[Opening PROVIDED MATERIAL section]

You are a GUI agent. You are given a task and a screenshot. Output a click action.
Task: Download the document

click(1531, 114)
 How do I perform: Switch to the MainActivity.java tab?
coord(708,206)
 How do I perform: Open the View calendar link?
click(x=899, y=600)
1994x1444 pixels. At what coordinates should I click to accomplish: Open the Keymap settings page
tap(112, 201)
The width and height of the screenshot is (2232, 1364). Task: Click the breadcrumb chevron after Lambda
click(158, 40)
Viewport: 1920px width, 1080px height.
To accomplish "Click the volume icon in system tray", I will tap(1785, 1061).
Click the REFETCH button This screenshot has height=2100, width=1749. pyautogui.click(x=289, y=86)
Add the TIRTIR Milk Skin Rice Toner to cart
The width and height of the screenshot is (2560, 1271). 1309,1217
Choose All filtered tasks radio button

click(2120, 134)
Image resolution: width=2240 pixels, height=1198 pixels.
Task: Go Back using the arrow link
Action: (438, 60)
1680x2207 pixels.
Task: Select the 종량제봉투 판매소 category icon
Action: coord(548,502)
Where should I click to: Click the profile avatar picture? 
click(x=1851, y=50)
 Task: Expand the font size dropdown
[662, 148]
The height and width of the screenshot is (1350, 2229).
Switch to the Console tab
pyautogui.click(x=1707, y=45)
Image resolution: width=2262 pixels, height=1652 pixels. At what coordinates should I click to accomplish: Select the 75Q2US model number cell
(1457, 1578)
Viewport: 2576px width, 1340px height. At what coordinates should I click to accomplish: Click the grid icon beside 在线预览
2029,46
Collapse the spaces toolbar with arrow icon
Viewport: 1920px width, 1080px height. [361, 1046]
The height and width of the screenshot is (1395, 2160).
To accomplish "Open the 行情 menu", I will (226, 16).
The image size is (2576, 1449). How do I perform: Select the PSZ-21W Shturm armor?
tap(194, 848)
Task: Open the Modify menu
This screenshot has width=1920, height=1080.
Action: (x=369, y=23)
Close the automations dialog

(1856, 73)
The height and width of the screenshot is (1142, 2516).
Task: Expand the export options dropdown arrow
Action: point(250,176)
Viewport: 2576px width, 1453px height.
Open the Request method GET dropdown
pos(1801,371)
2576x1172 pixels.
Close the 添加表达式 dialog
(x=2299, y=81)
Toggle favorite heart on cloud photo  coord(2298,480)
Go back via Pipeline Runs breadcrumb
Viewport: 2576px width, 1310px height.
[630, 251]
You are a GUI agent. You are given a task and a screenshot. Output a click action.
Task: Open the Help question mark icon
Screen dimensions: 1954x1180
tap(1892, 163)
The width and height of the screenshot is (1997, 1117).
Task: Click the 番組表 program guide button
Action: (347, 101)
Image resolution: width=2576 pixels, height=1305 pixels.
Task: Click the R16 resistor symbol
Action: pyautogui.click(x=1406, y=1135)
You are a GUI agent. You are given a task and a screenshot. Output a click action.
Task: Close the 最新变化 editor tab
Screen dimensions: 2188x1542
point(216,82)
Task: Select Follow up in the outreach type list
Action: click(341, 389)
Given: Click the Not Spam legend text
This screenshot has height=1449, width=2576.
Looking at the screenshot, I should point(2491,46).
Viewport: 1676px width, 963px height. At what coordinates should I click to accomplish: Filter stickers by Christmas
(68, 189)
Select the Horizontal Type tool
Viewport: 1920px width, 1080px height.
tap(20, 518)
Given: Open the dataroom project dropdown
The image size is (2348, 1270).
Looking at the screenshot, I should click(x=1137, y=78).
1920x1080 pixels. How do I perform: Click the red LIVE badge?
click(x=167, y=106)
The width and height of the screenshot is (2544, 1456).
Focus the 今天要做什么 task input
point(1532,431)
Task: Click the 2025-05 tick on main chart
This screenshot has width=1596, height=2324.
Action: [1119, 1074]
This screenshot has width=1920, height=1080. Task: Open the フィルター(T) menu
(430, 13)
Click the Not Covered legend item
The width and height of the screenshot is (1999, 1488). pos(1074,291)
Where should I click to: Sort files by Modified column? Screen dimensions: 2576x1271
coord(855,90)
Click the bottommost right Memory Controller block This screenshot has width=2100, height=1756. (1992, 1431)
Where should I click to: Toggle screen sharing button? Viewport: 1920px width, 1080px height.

[Closing PROVIDED MATERIAL section]

**PROBLEM DESCRIPTION:**
Among the lines above, find those holding "will" and copy each one.

**RESPONSE:**
To accomplish "Click the volume icon in system tray", I will tap(1785, 1061).
To accomplish "Open the 行情 menu", I will (226, 16).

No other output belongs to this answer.